OpaqueDB

Run SQL over encrypted data without revealing the query.

What it is · Quickstart · Docs · Use cases · What it is not · Building · Cluster · References · License · Donate


What it is

OpaqueDB answers SQL queries over data without learning what you asked for. A client encrypts the value it is searching for under its own key. The server evaluates the match over encrypted data and returns an encrypted result that only the client can decrypt. The operator runs the query but never sees the query value or the secret key.

It is a computational private information retrieval (PIR) system built on Microsoft SEAL with the BFV scheme. The privacy guarantee is precise:

  • Privacy rests on Ring-LWE, a lattice assumption with no known quantum attack.
  • It holds against a semi-honest operator. There is no non-collusion assumption between servers, so the whole cluster is one trust domain.
  • Today the system is QueryPrivate: the operator never learns the query value. DataPrivate mode, where the operator also never learns the stored data, is a later release.

• [STORED DATA]:
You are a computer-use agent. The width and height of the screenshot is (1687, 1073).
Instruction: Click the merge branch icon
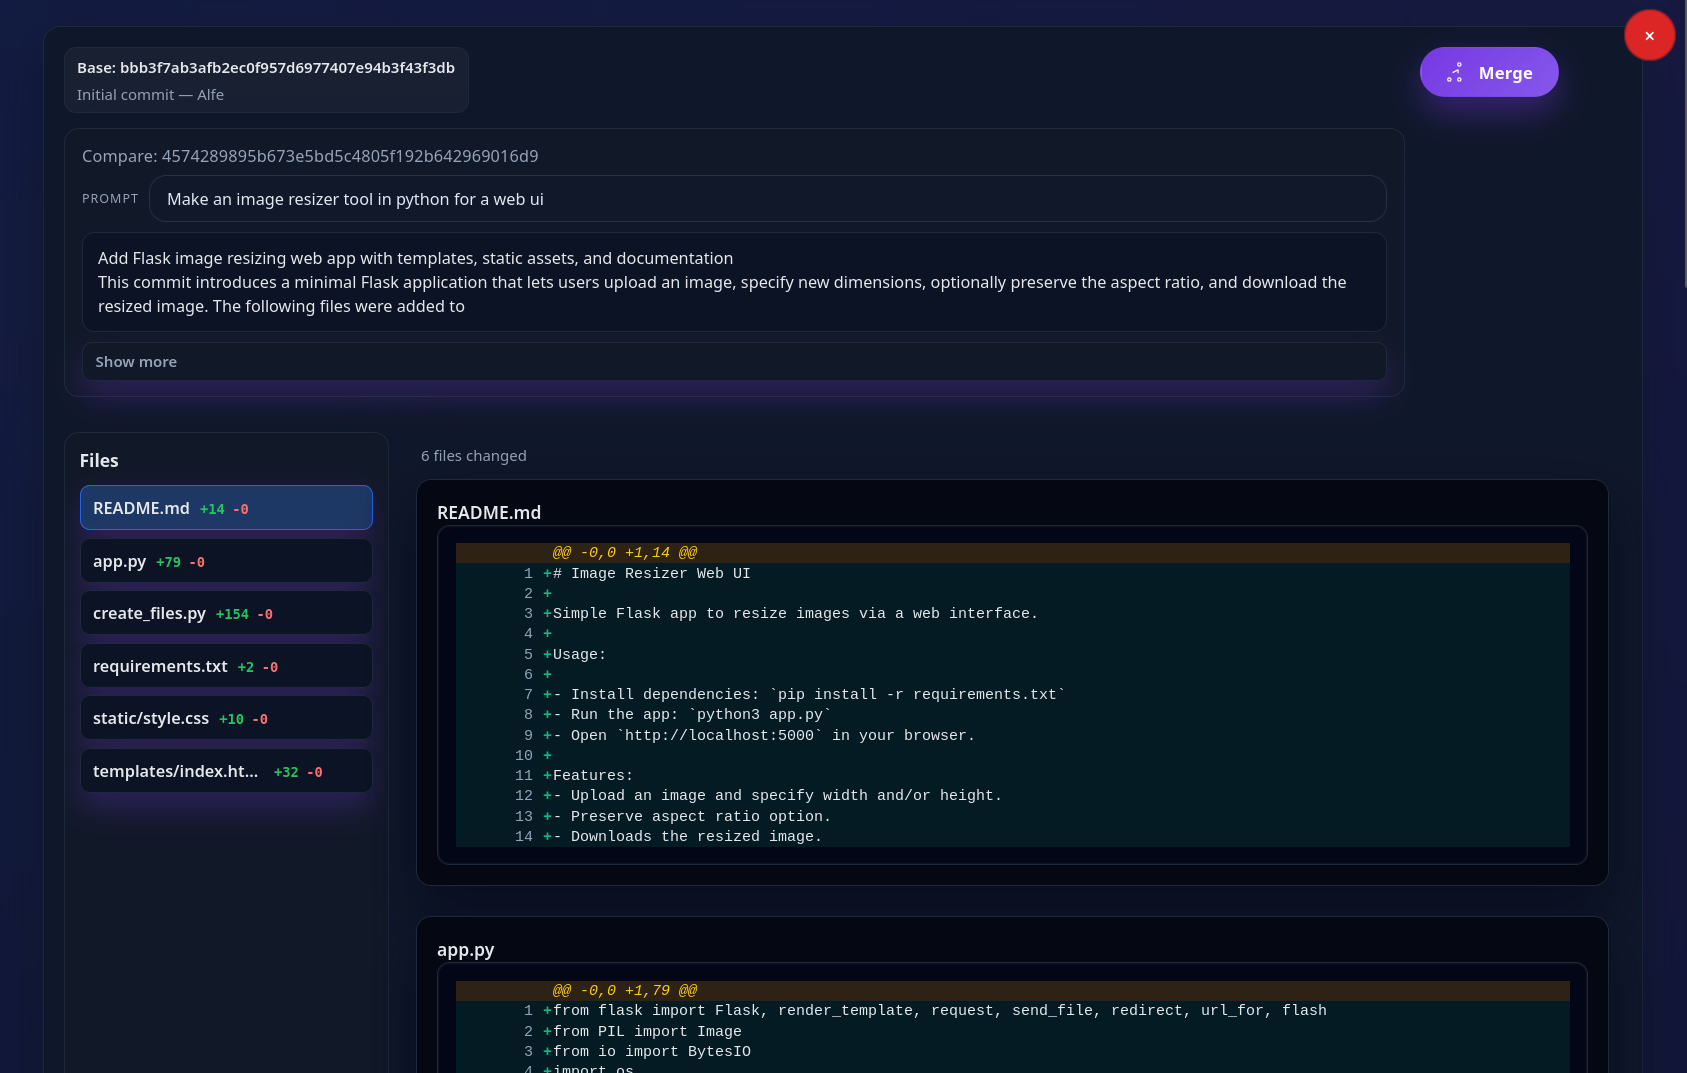coord(1455,73)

• [PROBLEM STATEMENT]: Reproduce the passage of the OpaqueDB text above, starting with "OpaqueDB answers SQL" and going on through "a later release.".

• [SOLUTION BELOW]:
OpaqueDB answers SQL queries over data without learning what you asked for. A client encrypts the value it is searching for under its own key. The server evaluates the match over encrypted data and returns an encrypted result that only the client can decrypt. The operator runs the query but never sees the query value or the secret key.

It is a computational private information retrieval (PIR) system built on Microsoft SEAL with the BFV scheme. The privacy guarantee is precise:

  • Privacy rests on Ring-LWE, a lattice assumption with no known quantum attack.
  • It holds against a semi-honest operator. There is no non-collusion assumption between servers, so the whole cluster is one trust domain.
  • Today the system is QueryPrivate: the operator never learns the query value. DataPrivate mode, where the operator also never learns the stored data, is a later release.